There is little difference between Statistical Quality Control (SQC) and Statistical Process Control (SPC). At one time, there might have been some philosophical separation, but today, they exist as general synonyms. Some prefer SQC because the idea of “quality” is larger and more encompassing than that of “process.” Others counter this by pointing out that the term “process” is problematic by nature, whereas a focus on “quality” is symptomatic in character. Still others looked at SQC as the management version of SPC. The bottom line s simple – both approaches get the job done.
As a notable extension of this discussion, we should acknowledge that some quality professionals are still trying to argue that Six Sigma Quality (SSQ) is just another parallax of Total Quality Management (TQM). To better understand the true parallaxes of Six Sigma, let us consider its three primary domains. In this manner, we can better understand how the ideas of SQC and SPC support the aims of SSQ.
Design for Six Sigma (DFSS) is focused on abating the various forms of risk attributable to the planning of a product, service, system, process, transaction, activity or event – regardless of its nature (industrial or commercial). Looking deeper into DFSS, we discover that it is concerned with two equally important and often interrelated aims. First, it is concerned with reducing the relative number of risk opportunities and consequential exposures inherent to the functional performance and physical attributes of a design (customer satisfaction issues). The risk consequence of a design that is subjected to marginal overstress, or the risk of a design feature not having been assigned an adequate performance specification, is examples of such risk. Second, DFSS is concerned with reducing the relative number of risk opportunities and consequential exposures associated with the “processing viability” of a design (provider satisfaction issues). The risk of assigning overly conservative tolerances that ultimately result in the need for expensive, higher-grade production processes is an example of such risk.
Processing for Six Sigma (PFSS) is concerned with abating the value-related risk associated with the ongoing operation of systems, processes and supporting activities – regardless of their basic nature (industrial or commercial). More specifically, PFSS is concerned with reducing the extent of consequence associated with a risk exposure. In this context, every risk exposure generated by a design has some probability of becoming manifest in the form of a defect, loss, error or quality-related problem during the process of value creation. From this perspective, it’s easy to see why PFSS is frequently employed for the improvement of process capability, even though it is also employed to improve such other important metrics as cycle time, labor cost, inventory and material cost.

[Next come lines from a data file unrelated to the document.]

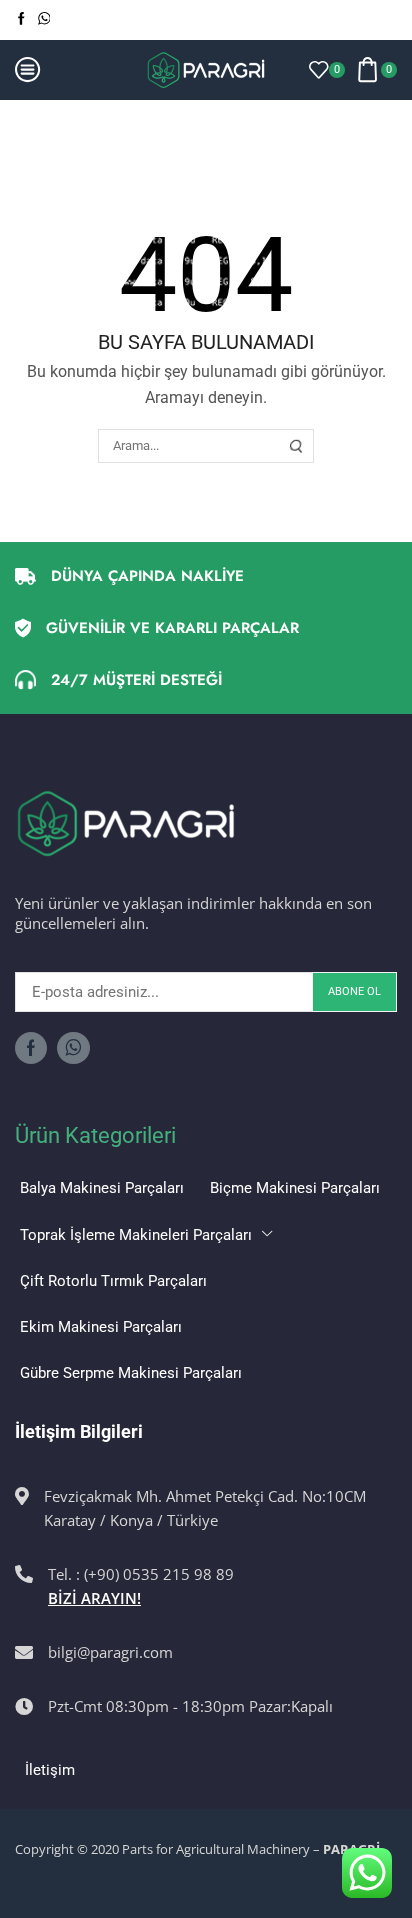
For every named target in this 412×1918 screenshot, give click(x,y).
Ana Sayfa (49, 124)
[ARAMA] (296, 446)
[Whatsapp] (44, 19)
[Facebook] (21, 19)
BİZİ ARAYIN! (94, 1598)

Managing for Six Sigma (MFSS) is the underlying foundation of leadership for a Six Sigma initiative regardless of its nature. It is concerned with the creation, installation, initialization and utilization of the deployment plans, reporting systems and implementation processes that support DFSS and PFSS. We can also view MFSS as the unifying leadership component of Six Sigma that overlaps the aims of DFSS and PFSS for the purpose of synergistically realizing value entitlement for the customer and provider in every aspect of the business relationship.